Alors que Riyad (qui avait déjà bénéficié d’un faramineux contrat d’armement de plus de 29 milliards de dollars en 2010) pourra notamment acquérir des missiles sophistiqués, le type d’armes fournies à Israël est particulièrement significatif, puisqu’il comprend, selon M. Hagel, « des missiles antiradiation et des radars perfectionnés pour les chasseurs, des avions de ravitaillement en vol KC-135 et surtout des appareils de transport V-22 Osprey, que les Etats-Unis n’ont fourni à aucun autre pays ».

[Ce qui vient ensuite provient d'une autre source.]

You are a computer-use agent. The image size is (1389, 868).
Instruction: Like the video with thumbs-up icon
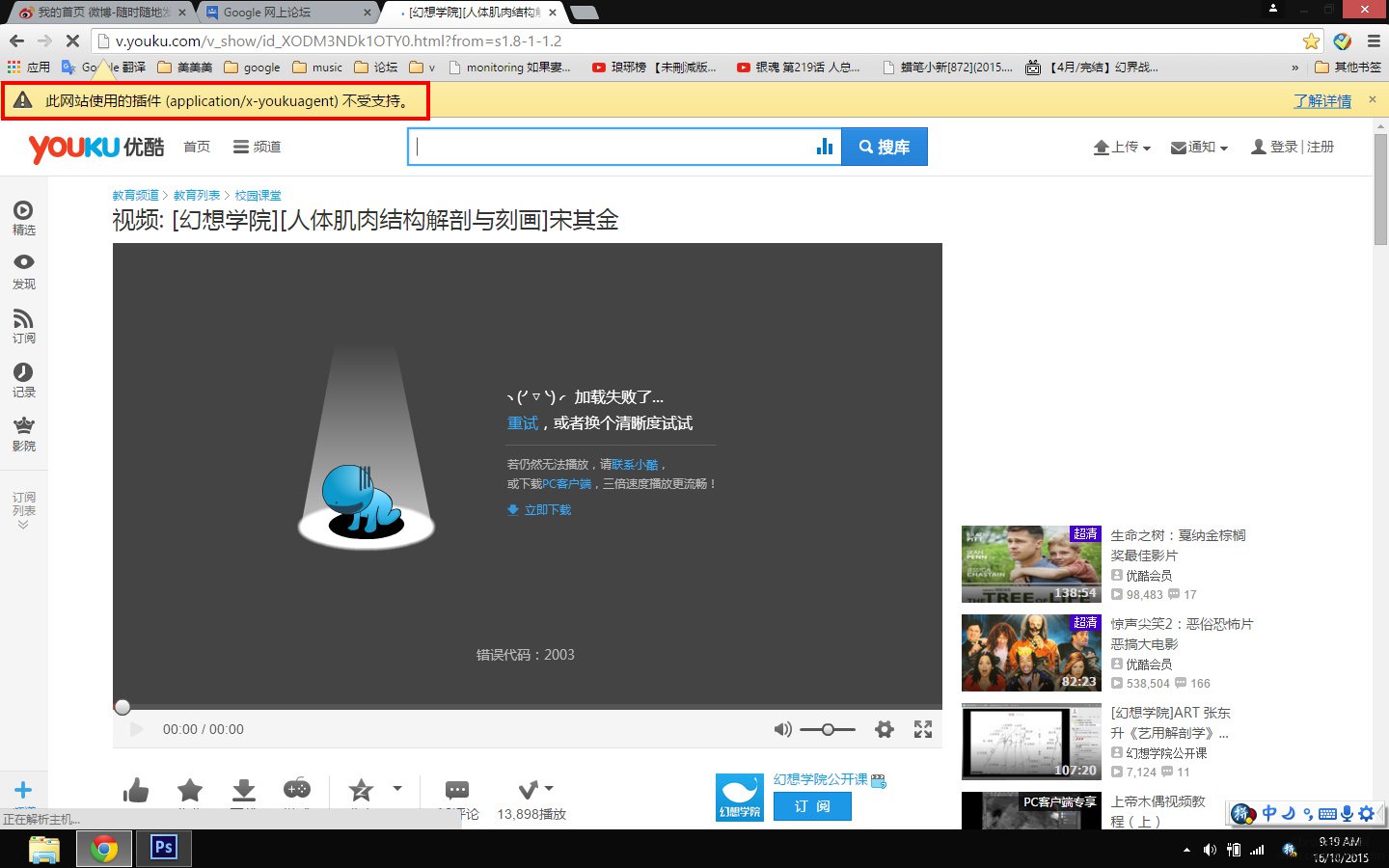click(135, 790)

Cela fait plusieurs années qu’Israël réclamait en vain de pouvoir acheter des KC-135 – le président américain George Bush s’y était opposé en 2008 – afin de renouveler sa flotte vieillissante de Boeing 707 modifiés en avions ravitailleurs. La question du ravitaillement en vol des chasseurs bombardiers israéliens F-15 et F-16, qui auraient pour éventuelle mission d’aller détruire des sites iraniens, est l’un des principaux défis que doit relever Israël, même si l’option aérienne n’est pas la seule.
De même, en acceptant de livrer des avions hybrides V-22 à Israël – l’Osprey, à la fois avion de transport et hélicoptère, est un appareil adapté aux opérations spéciales lointaines, comme celles menées par les Etats-Unis en Irak, en Afghanistan et en Libye –, Washington manifeste sa volonté, comme l’a souligné Chuck Hagel, de fournir à l’Etat juif « tout le soutien qui lui sera nécessaire pour maintenir sa supériorité militaire et aérienne face à tout Etat, coalition d’Etats ou acteurs non étatiques ».
Il n’en demeure pas moins que, comme le souligne le New York Times, Washington n’a toujours pas accepté de fournir à Israël les bombes ultrapuissantes GBU-57 AB, seules capables de détruire les installations profondément enfouies de l’usine d’enrichissement nucléaire iranienne de Fordow, située près de la ville sainte de Qom.